▶ Aim of the exercise:
Print the entries below in their entirety, exactly as they are written.

▶ Material supplied:
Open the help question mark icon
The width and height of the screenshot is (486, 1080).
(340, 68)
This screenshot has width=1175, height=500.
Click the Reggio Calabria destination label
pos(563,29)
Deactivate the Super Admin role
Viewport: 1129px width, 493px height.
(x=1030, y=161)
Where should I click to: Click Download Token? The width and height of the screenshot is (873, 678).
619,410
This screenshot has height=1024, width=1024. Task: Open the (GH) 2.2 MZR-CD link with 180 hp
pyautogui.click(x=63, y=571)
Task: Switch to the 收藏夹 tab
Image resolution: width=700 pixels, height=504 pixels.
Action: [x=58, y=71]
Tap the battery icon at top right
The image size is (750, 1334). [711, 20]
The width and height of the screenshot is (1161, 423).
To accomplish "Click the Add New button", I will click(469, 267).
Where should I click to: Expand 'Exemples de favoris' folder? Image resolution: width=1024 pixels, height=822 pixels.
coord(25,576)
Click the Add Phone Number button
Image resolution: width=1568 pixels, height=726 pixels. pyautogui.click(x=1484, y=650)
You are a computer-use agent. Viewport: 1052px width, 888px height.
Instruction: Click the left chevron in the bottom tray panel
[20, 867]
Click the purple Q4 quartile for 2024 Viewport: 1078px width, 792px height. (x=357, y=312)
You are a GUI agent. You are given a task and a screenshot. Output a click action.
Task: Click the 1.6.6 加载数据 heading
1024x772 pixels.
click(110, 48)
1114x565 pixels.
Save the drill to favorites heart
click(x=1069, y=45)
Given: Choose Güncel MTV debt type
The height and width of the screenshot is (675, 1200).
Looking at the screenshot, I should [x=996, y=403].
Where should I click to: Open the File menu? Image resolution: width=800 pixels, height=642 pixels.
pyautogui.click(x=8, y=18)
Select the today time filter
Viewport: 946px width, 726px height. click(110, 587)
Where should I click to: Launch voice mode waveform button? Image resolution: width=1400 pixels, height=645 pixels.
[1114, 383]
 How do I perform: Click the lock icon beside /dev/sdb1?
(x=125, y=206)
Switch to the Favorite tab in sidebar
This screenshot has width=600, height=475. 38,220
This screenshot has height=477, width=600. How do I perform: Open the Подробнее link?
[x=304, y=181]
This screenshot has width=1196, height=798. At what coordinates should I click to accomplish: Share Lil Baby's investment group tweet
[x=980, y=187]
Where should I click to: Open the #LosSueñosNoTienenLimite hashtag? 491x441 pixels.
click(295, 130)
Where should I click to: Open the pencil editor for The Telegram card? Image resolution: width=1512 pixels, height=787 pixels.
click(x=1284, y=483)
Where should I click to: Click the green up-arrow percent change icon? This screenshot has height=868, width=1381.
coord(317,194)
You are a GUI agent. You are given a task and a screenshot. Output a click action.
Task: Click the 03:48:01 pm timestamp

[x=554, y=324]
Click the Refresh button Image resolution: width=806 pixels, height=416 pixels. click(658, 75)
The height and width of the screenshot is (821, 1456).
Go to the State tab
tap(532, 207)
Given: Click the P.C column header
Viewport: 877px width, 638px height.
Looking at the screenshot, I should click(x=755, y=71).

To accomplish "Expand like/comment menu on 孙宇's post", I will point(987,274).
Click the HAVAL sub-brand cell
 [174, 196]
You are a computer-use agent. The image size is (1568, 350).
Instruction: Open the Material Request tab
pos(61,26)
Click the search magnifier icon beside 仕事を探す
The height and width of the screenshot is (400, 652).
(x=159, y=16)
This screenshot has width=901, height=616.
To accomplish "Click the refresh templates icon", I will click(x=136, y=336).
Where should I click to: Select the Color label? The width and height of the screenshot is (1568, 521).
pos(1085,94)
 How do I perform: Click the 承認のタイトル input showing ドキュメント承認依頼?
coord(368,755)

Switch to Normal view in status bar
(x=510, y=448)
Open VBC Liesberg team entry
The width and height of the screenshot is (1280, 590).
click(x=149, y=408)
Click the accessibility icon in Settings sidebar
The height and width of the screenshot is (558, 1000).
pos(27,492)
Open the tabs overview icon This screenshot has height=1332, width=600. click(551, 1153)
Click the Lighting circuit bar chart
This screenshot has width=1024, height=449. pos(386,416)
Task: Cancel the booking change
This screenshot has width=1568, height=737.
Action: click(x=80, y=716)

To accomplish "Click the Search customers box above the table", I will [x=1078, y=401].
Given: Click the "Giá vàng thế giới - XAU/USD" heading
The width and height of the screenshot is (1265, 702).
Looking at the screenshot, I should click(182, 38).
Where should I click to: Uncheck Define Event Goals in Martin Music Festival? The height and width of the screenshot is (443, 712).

▶ Written solution:
Open the help question mark icon
The width and height of the screenshot is (486, 1080).
(340, 68)
This screenshot has width=1175, height=500.
Click the Reggio Calabria destination label
pos(563,29)
Deactivate the Super Admin role
Viewport: 1129px width, 493px height.
(x=1030, y=161)
Where should I click to: Click Download Token? The width and height of the screenshot is (873, 678).
619,410
This screenshot has height=1024, width=1024. Task: Open the (GH) 2.2 MZR-CD link with 180 hp
pyautogui.click(x=63, y=571)
Task: Switch to the 收藏夹 tab
Image resolution: width=700 pixels, height=504 pixels.
Action: [x=58, y=71]
Tap the battery icon at top right
The image size is (750, 1334). [711, 20]
The width and height of the screenshot is (1161, 423).
To accomplish "Click the Add New button", I will click(469, 267).
Where should I click to: Expand 'Exemples de favoris' folder? Image resolution: width=1024 pixels, height=822 pixels.
coord(25,576)
Click the Add Phone Number button
Image resolution: width=1568 pixels, height=726 pixels. pyautogui.click(x=1484, y=650)
You are a computer-use agent. Viewport: 1052px width, 888px height.
Instruction: Click the left chevron in the bottom tray panel
[20, 867]
Click the purple Q4 quartile for 2024 Viewport: 1078px width, 792px height. (x=357, y=312)
You are a GUI agent. You are given a task and a screenshot. Output a click action.
Task: Click the 1.6.6 加载数据 heading
1024x772 pixels.
click(110, 48)
1114x565 pixels.
Save the drill to favorites heart
click(x=1069, y=45)
Given: Choose Güncel MTV debt type
The height and width of the screenshot is (675, 1200).
Looking at the screenshot, I should [x=996, y=403].
Where should I click to: Open the File menu? Image resolution: width=800 pixels, height=642 pixels.
pyautogui.click(x=8, y=18)
Select the today time filter
Viewport: 946px width, 726px height. click(110, 587)
Where should I click to: Launch voice mode waveform button? Image resolution: width=1400 pixels, height=645 pixels.
[1114, 383]
 How do I perform: Click the lock icon beside /dev/sdb1?
(x=125, y=206)
Switch to the Favorite tab in sidebar
This screenshot has width=600, height=475. 38,220
This screenshot has height=477, width=600. How do I perform: Open the Подробнее link?
[x=304, y=181]
This screenshot has width=1196, height=798. At what coordinates should I click to accomplish: Share Lil Baby's investment group tweet
[x=980, y=187]
Where should I click to: Open the #LosSueñosNoTienenLimite hashtag? 491x441 pixels.
click(295, 130)
Where should I click to: Open the pencil editor for The Telegram card? Image resolution: width=1512 pixels, height=787 pixels.
click(x=1284, y=483)
Where should I click to: Click the green up-arrow percent change icon? This screenshot has height=868, width=1381.
coord(317,194)
You are a GUI agent. You are given a task and a screenshot. Output a click action.
Task: Click the 03:48:01 pm timestamp

[x=554, y=324]
Click the Refresh button Image resolution: width=806 pixels, height=416 pixels. click(658, 75)
The height and width of the screenshot is (821, 1456).
Go to the State tab
tap(532, 207)
Given: Click the P.C column header
Viewport: 877px width, 638px height.
Looking at the screenshot, I should click(x=755, y=71).

To accomplish "Expand like/comment menu on 孙宇's post", I will point(987,274).
Click the HAVAL sub-brand cell
 [174, 196]
You are a computer-use agent. The image size is (1568, 350).
Instruction: Open the Material Request tab
pos(61,26)
Click the search magnifier icon beside 仕事を探す
The height and width of the screenshot is (400, 652).
(x=159, y=16)
This screenshot has width=901, height=616.
To accomplish "Click the refresh templates icon", I will click(x=136, y=336).
Where should I click to: Select the Color label? The width and height of the screenshot is (1568, 521).
pos(1085,94)
 How do I perform: Click the 承認のタイトル input showing ドキュメント承認依頼?
coord(368,755)

Switch to Normal view in status bar
(x=510, y=448)
Open VBC Liesberg team entry
The width and height of the screenshot is (1280, 590).
click(x=149, y=408)
Click the accessibility icon in Settings sidebar
The height and width of the screenshot is (558, 1000).
pos(27,492)
Open the tabs overview icon This screenshot has height=1332, width=600. click(551, 1153)
Click the Lighting circuit bar chart
This screenshot has width=1024, height=449. pos(386,416)
Task: Cancel the booking change
This screenshot has width=1568, height=737.
Action: click(x=80, y=716)

To accomplish "Click the Search customers box above the table", I will [x=1078, y=401].
Given: Click the "Giá vàng thế giới - XAU/USD" heading
The width and height of the screenshot is (1265, 702).
Looking at the screenshot, I should click(182, 38).
Where should I click to: Uncheck Define Event Goals in Martin Music Festival? The height and width of the screenshot is (443, 712).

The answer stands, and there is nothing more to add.